# [EXTRACTED TEXT]
* * *
So much of future events revolve around the principles of worship, that it is vital that we understand God’s will and His instructions to His last generation disciples. So what I would like to do today and over time with perhaps several other sermons, is lay a foundation so that you will understand why prophecy says what it says and why developments will develop in a certain way as we near the close of probation. May God bless you as you listen to this month’s message.
Before I begin, let me remind you that the end of December is the cut-off date for the renewals to our monthly subscriptions for the little CD preachers that come to you each month. It is a close of probation of sorts. If you want to continue receiving these monthly updates, and you haven’t returned your subscription card, please do so today so that you won’t miss a single issue. In the month of January, we are going to update our list of over 21,000 world-wide addresses and discontinue the subscriptions of those who have not returned their yellow renewal cards. You may receive January’s CD, but you won’t receive the one for February if you have not renewed your subscription. If you were a new subscriber in 2009, you don’t have to renew. Your subscription will be continued. Also, if you made a gift in 2009, we assume that you want to renew.
And let me add that we here at Keep the Faith Ministry really appreciate the support that many of you send each month. It helps us get out the monthly CDs to so many around the world who cannot support this work. Some have been so faithful to send a monthly gift, and we really thank the Lord for all He has done for Keep the Faith Ministry in its work of reaching out to souls that want to understand prophecy. It is literally a faith ministry, and so far God has keep His end of the bargain. Please pray that we will continually preach the truth. Your prayers mean very much to us. Thank you so much.
The Bible has always been at the center of the controversy between Christ and Satan, and therefore, it has always been at the center of the struggle over truth and error in this world between those that believe God’s word and those that want to avoid its claims.
In every age and in every era there have been those who have tried to argue against the principles found in the Bible. Meanwhile, God has always had His witnesses that would uphold the word of God as the only infallible, authoritative voice in Christian faith and practice. Many have tried to place tradition on equal authoritative footing with scripture. But this mistake leads men away from the Bible’s holy utterances. Now in the last days, the Bible is again at the center of the struggle. Will a man or woman believe and do what God has said so that His word is a lamp unto their feet and a light unto their path, or will they follow the teachings and traditions of men and of churches that are not founded in God’s sacred scriptures and end up in error and darkness? This question has always been one of the most important for Christian people to decide. Is it ok to disobey God for convenience sake, or because we have always done it a certain way? Or do we need to obey God’s word and live according to His law of liberty?
* * *
# [GIVEN DATA]
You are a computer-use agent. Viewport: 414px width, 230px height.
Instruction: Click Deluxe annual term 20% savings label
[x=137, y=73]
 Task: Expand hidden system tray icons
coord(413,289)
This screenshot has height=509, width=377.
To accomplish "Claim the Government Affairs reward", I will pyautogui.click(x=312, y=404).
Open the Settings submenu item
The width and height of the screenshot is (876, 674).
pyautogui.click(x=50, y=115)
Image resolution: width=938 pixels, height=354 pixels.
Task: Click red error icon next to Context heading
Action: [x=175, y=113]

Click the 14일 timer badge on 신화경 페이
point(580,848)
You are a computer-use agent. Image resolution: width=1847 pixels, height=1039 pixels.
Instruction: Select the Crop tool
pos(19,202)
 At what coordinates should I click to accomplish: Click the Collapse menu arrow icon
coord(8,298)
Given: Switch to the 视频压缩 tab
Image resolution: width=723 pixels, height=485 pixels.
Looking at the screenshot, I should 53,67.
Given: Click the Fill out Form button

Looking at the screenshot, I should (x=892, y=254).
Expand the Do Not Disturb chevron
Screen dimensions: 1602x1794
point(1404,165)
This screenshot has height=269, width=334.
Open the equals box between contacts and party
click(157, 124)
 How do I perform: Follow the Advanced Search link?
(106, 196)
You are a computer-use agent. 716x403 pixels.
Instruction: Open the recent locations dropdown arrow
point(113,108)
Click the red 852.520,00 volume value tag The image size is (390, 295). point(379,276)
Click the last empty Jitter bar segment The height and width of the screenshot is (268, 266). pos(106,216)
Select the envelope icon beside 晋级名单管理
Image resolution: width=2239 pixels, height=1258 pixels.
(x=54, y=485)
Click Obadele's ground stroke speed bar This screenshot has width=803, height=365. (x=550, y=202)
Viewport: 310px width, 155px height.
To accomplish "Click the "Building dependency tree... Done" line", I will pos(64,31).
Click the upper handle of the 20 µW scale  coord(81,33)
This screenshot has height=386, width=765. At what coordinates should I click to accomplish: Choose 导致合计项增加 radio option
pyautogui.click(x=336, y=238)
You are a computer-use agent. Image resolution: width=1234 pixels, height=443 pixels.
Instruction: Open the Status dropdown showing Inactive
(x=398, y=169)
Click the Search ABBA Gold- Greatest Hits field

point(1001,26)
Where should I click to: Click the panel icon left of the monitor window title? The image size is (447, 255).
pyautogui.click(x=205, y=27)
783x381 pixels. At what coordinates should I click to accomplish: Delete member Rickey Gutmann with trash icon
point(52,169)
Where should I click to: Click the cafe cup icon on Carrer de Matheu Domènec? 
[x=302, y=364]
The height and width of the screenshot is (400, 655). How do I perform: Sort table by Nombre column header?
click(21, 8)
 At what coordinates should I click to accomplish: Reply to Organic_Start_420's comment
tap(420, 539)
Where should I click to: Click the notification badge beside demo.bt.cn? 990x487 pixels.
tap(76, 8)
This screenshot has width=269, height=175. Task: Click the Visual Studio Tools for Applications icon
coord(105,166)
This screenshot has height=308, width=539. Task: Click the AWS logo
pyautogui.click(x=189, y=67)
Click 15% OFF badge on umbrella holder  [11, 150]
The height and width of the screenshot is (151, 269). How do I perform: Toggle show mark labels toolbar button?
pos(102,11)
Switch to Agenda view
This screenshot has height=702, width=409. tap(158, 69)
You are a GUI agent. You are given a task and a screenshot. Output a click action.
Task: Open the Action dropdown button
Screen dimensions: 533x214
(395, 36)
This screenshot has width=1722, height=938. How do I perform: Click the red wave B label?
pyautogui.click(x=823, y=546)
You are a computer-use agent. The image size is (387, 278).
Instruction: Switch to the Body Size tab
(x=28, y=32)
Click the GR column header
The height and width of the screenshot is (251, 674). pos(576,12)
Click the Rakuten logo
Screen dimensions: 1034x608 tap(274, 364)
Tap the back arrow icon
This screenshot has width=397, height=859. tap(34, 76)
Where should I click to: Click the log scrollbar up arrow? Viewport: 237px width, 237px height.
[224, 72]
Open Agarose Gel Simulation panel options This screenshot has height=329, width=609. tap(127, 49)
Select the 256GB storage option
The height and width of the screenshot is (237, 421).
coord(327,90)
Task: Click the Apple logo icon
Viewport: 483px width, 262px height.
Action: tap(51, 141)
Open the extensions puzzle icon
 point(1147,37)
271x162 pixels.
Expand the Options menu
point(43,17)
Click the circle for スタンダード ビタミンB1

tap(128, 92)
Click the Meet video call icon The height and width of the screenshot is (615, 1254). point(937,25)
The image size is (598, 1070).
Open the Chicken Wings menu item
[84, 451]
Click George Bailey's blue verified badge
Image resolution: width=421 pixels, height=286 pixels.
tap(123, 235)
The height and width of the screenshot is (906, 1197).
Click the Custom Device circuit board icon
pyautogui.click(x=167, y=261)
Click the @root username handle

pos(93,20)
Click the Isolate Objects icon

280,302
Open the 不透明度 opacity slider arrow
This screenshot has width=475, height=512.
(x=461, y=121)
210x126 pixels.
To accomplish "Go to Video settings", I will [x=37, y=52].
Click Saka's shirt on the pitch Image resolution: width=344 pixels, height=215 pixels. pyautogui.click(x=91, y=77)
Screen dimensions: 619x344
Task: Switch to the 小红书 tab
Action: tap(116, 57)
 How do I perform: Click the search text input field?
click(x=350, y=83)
* * *
# [WHAT YOU ARE ASKED TO DO]
Which calendar months are named in the sermon excerpt? The material has no connection to the sermon excerpt.

# [SOLUTION]
December, January, February